Stored items
========================================

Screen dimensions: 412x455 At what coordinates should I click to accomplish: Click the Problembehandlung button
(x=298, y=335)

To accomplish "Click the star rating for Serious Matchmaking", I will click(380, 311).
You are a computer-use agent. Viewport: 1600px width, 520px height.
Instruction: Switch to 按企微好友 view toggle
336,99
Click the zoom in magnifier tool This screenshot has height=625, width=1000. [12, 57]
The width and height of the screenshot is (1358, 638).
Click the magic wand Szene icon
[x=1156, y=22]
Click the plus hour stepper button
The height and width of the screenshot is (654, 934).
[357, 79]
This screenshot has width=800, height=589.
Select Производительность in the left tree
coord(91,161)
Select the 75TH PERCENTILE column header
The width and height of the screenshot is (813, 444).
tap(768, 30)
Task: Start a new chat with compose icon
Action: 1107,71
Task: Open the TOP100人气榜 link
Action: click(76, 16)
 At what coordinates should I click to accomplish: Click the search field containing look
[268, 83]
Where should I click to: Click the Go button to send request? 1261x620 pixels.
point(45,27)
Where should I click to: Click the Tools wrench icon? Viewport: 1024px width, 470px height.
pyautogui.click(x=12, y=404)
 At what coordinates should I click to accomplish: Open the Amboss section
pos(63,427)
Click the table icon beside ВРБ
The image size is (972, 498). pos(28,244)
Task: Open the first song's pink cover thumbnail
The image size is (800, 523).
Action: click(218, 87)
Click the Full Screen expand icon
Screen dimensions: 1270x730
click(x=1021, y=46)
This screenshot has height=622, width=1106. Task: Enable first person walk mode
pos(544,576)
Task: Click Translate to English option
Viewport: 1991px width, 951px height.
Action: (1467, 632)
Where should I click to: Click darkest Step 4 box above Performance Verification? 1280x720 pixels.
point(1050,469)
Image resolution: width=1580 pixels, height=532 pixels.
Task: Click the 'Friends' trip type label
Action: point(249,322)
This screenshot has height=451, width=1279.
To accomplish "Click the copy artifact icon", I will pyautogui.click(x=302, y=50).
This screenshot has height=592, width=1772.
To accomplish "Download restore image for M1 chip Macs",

========================================

• Aim of the task:
Only the lines from the one holding "This screenshot has height=622, width=1106." through the final line of the entries, both included, should be given again, word for word.

• Response area:
This screenshot has height=622, width=1106. Task: Enable first person walk mode
pos(544,576)
Task: Click Translate to English option
Viewport: 1991px width, 951px height.
Action: (1467, 632)
Where should I click to: Click darkest Step 4 box above Performance Verification? 1280x720 pixels.
point(1050,469)
Image resolution: width=1580 pixels, height=532 pixels.
Task: Click the 'Friends' trip type label
Action: point(249,322)
This screenshot has height=451, width=1279.
To accomplish "Click the copy artifact icon", I will pyautogui.click(x=302, y=50).
This screenshot has height=592, width=1772.
To accomplish "Download restore image for M1 chip Macs",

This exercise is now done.